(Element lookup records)
# # #

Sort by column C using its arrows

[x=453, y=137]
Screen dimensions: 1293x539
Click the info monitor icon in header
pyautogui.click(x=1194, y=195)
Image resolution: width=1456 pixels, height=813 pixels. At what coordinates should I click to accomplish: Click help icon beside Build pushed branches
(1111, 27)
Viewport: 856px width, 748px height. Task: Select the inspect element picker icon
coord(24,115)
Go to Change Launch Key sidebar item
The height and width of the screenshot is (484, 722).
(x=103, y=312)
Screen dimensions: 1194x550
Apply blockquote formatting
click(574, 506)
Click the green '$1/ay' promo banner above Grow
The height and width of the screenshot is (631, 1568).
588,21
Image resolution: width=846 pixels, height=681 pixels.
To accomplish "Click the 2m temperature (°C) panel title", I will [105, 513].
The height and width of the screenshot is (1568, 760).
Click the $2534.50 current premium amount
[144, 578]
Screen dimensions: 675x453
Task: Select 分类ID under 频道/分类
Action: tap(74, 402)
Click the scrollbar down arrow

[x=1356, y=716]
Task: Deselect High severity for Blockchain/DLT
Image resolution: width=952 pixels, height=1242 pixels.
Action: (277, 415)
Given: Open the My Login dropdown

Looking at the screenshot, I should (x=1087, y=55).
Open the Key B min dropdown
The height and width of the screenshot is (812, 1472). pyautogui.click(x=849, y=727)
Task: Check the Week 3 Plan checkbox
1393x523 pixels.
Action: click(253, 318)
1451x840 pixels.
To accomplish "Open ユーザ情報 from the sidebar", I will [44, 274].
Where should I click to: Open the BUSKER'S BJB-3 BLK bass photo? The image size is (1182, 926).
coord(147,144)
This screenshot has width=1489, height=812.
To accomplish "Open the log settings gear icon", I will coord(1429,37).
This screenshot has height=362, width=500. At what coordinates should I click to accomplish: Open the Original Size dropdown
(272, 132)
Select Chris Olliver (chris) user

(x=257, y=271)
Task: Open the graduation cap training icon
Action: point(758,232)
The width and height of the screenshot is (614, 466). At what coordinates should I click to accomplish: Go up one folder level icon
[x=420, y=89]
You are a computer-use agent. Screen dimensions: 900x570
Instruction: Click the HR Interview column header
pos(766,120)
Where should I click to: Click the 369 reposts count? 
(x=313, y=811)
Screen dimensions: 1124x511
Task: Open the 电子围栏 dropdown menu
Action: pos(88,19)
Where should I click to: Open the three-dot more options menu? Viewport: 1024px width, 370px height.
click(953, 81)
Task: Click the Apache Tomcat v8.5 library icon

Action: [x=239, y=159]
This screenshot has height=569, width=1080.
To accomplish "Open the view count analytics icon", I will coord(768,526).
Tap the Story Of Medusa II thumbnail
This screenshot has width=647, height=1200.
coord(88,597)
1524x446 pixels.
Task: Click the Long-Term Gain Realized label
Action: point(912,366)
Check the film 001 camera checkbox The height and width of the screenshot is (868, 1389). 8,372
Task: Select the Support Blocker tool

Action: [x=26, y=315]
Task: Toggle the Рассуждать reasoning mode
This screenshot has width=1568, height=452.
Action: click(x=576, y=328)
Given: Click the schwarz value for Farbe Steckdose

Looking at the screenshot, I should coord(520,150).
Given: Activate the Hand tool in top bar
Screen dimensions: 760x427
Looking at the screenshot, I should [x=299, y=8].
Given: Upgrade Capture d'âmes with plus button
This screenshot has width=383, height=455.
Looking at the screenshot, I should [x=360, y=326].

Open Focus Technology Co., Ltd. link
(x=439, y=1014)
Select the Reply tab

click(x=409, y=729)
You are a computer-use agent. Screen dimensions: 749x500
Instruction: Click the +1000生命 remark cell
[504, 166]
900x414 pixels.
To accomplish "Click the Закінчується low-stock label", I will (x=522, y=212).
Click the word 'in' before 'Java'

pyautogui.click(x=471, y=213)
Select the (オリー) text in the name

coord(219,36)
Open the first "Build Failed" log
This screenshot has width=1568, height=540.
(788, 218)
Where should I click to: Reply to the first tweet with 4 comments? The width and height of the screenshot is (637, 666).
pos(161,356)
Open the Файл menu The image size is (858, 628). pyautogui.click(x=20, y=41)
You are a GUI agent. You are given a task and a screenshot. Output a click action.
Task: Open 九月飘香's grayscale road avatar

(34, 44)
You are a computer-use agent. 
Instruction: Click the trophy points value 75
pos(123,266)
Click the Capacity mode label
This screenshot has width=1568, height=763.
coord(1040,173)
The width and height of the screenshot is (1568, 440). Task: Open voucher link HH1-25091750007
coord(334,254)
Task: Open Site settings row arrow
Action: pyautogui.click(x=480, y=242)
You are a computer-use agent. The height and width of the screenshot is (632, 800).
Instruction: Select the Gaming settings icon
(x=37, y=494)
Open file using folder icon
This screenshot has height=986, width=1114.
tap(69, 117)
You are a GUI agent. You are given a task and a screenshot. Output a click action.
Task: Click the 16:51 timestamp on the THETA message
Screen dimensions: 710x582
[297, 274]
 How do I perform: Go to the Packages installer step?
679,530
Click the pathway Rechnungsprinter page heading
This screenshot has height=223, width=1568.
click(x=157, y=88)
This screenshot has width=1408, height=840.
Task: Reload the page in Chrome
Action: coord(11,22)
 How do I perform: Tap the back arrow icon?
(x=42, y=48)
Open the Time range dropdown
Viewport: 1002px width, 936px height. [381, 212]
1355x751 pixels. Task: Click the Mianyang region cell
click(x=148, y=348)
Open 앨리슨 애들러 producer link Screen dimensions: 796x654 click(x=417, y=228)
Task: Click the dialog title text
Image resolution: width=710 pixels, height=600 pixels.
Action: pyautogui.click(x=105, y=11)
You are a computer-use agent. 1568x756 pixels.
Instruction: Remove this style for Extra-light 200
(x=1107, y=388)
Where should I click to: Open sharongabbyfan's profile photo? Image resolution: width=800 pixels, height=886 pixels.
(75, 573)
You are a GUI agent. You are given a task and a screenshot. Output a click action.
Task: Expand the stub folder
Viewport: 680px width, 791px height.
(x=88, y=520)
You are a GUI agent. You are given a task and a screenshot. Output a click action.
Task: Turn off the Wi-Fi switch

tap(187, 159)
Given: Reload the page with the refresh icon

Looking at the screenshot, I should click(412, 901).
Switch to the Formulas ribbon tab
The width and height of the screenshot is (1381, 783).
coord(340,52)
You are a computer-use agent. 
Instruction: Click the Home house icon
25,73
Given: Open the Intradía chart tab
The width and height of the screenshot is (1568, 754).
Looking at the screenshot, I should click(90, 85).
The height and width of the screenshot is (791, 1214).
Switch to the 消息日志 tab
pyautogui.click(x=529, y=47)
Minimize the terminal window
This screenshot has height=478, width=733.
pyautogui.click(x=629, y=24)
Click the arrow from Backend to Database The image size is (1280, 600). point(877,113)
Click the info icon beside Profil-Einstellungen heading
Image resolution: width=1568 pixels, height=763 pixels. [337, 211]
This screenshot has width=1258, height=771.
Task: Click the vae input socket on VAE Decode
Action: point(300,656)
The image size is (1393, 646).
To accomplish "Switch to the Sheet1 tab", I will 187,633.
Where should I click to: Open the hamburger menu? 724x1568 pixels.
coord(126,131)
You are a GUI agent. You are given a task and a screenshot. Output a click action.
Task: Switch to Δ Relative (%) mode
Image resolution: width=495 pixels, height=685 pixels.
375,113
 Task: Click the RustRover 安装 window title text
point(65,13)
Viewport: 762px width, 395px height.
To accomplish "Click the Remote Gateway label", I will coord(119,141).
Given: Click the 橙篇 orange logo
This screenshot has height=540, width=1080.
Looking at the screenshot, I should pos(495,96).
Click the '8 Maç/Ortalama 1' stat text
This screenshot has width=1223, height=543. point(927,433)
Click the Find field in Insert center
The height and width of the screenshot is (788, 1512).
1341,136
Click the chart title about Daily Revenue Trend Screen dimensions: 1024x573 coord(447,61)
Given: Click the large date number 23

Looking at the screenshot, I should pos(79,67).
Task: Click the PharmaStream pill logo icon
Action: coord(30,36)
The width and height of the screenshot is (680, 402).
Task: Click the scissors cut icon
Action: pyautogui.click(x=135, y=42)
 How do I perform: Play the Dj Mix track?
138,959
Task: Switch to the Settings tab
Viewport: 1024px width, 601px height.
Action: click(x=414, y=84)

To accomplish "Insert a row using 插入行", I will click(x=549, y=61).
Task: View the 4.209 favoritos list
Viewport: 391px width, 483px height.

# # #

WHAT NEEDS TO BE DONE:
Recast the lines of the records from the line containing "The width and height of the screenshot is (614, 466)." through the line containing "pos(766,120)", both included, as a Markdown table with the columns Row and Line, skipping any blank lines.

WRITTEN ANSWER:
| Row | Line |
|---|---|
| 1 | The width and height of the screenshot is (614, 466). At what coordinates should I click to accomplish: Go up one folder level icon |
| 2 | [x=420, y=89] |
| 3 | You are a computer-use agent. Screen dimensions: 900x570 |
| 4 | Instruction: Click the HR Interview column header |
| 5 | pos(766,120) |